**Your instructions:** Would you retype every entry that follows without altering a word?

[Records from a dataset]
______
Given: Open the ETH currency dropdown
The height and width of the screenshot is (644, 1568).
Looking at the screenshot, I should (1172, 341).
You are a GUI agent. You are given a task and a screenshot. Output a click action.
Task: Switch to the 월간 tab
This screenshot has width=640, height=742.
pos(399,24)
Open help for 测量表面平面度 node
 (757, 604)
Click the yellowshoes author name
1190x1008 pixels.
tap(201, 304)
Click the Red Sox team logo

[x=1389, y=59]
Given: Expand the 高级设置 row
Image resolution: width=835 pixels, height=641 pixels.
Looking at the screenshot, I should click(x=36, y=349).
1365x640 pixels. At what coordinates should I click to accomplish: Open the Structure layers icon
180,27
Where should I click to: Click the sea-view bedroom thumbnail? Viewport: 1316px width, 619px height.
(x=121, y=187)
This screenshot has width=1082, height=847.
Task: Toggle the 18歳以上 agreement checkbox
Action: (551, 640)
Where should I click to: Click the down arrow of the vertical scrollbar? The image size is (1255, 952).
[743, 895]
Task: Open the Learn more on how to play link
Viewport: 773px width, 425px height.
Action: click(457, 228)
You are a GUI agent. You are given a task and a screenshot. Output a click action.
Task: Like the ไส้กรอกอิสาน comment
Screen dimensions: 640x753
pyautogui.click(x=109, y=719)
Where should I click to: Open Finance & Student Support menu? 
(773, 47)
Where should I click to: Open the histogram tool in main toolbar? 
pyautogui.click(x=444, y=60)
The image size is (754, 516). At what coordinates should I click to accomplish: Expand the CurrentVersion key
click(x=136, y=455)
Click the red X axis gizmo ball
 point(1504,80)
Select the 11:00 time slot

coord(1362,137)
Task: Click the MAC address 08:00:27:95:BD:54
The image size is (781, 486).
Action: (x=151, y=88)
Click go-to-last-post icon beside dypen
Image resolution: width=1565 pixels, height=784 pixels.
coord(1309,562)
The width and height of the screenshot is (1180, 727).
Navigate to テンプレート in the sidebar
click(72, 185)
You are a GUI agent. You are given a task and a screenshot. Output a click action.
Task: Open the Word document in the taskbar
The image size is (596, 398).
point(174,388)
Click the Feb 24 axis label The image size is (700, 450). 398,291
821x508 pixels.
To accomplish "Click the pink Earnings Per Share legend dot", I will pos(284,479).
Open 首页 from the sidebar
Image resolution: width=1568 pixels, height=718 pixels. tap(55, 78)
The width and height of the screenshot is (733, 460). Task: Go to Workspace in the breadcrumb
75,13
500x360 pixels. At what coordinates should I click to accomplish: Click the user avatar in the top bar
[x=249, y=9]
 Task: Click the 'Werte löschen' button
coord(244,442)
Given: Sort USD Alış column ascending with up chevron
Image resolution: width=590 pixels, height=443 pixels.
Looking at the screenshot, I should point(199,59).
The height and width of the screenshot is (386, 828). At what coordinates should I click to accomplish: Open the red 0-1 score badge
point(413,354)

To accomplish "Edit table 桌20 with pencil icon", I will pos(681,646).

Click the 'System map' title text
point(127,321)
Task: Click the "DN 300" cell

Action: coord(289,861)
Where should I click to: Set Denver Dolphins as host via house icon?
______
**Written solution:**
Given: Open the ETH currency dropdown
The height and width of the screenshot is (644, 1568).
Looking at the screenshot, I should (1172, 341).
You are a GUI agent. You are given a task and a screenshot. Output a click action.
Task: Switch to the 월간 tab
This screenshot has width=640, height=742.
pos(399,24)
Open help for 测量表面平面度 node
 (757, 604)
Click the yellowshoes author name
1190x1008 pixels.
tap(201, 304)
Click the Red Sox team logo

[x=1389, y=59]
Given: Expand the 高级设置 row
Image resolution: width=835 pixels, height=641 pixels.
Looking at the screenshot, I should click(x=36, y=349).
1365x640 pixels. At what coordinates should I click to accomplish: Open the Structure layers icon
180,27
Where should I click to: Click the sea-view bedroom thumbnail? Viewport: 1316px width, 619px height.
(x=121, y=187)
This screenshot has width=1082, height=847.
Task: Toggle the 18歳以上 agreement checkbox
Action: (551, 640)
Where should I click to: Click the down arrow of the vertical scrollbar? The image size is (1255, 952).
[743, 895]
Task: Open the Learn more on how to play link
Viewport: 773px width, 425px height.
Action: click(457, 228)
You are a GUI agent. You are given a task and a screenshot. Output a click action.
Task: Like the ไส้กรอกอิสาน comment
Screen dimensions: 640x753
pyautogui.click(x=109, y=719)
Where should I click to: Open Finance & Student Support menu? 
(773, 47)
Where should I click to: Open the histogram tool in main toolbar? 
pyautogui.click(x=444, y=60)
The image size is (754, 516). At what coordinates should I click to accomplish: Expand the CurrentVersion key
click(x=136, y=455)
Click the red X axis gizmo ball
 point(1504,80)
Select the 11:00 time slot

coord(1362,137)
Task: Click the MAC address 08:00:27:95:BD:54
The image size is (781, 486).
Action: (x=151, y=88)
Click go-to-last-post icon beside dypen
Image resolution: width=1565 pixels, height=784 pixels.
coord(1309,562)
The width and height of the screenshot is (1180, 727).
Navigate to テンプレート in the sidebar
click(72, 185)
You are a GUI agent. You are given a task and a screenshot. Output a click action.
Task: Open the Word document in the taskbar
The image size is (596, 398).
point(174,388)
Click the Feb 24 axis label The image size is (700, 450). 398,291
821x508 pixels.
To accomplish "Click the pink Earnings Per Share legend dot", I will pos(284,479).
Open 首页 from the sidebar
Image resolution: width=1568 pixels, height=718 pixels. tap(55, 78)
The width and height of the screenshot is (733, 460). Task: Go to Workspace in the breadcrumb
75,13
500x360 pixels. At what coordinates should I click to accomplish: Click the user avatar in the top bar
[x=249, y=9]
 Task: Click the 'Werte löschen' button
coord(244,442)
Given: Sort USD Alış column ascending with up chevron
Image resolution: width=590 pixels, height=443 pixels.
Looking at the screenshot, I should point(199,59).
The height and width of the screenshot is (386, 828). At what coordinates should I click to accomplish: Open the red 0-1 score badge
point(413,354)

To accomplish "Edit table 桌20 with pencil icon", I will pos(681,646).

Click the 'System map' title text
point(127,321)
Task: Click the "DN 300" cell

Action: coord(289,861)
Where should I click to: Set Denver Dolphins as host via house icon?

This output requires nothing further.